__WHAT IS NEEDED__
Which lines below fall between the one containing "Task: Click the Pages Results input field" and the one containing "The image size is (1237, 501)."? Repeat them exactly, counting both of those lines, and add nothing else.

(INPUT)

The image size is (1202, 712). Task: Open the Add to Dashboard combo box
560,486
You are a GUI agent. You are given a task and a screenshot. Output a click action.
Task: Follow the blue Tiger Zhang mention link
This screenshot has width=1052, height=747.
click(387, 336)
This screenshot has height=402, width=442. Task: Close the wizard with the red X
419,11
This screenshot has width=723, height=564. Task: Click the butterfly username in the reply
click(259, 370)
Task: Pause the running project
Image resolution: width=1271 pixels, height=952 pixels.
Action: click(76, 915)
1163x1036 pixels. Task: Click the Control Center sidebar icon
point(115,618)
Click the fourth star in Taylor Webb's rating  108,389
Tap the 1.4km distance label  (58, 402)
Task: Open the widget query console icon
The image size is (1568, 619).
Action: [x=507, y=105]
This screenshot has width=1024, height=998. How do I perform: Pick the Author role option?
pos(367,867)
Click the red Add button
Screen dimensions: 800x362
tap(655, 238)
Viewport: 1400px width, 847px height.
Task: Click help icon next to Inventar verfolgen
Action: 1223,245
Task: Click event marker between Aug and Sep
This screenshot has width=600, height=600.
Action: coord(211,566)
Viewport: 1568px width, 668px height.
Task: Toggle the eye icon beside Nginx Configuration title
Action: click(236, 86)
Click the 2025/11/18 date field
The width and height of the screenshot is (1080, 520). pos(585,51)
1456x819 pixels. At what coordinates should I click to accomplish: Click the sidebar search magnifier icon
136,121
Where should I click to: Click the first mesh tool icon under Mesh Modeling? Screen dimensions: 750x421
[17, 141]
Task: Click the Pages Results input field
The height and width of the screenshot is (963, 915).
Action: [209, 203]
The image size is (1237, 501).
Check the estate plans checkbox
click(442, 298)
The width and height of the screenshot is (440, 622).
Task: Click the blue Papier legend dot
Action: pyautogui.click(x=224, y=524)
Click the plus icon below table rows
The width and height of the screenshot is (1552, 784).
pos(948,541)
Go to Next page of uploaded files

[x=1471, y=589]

(End INPUT)

__ANSWER BOX__
Task: Click the Pages Results input field
The height and width of the screenshot is (963, 915).
Action: [209, 203]
The image size is (1237, 501).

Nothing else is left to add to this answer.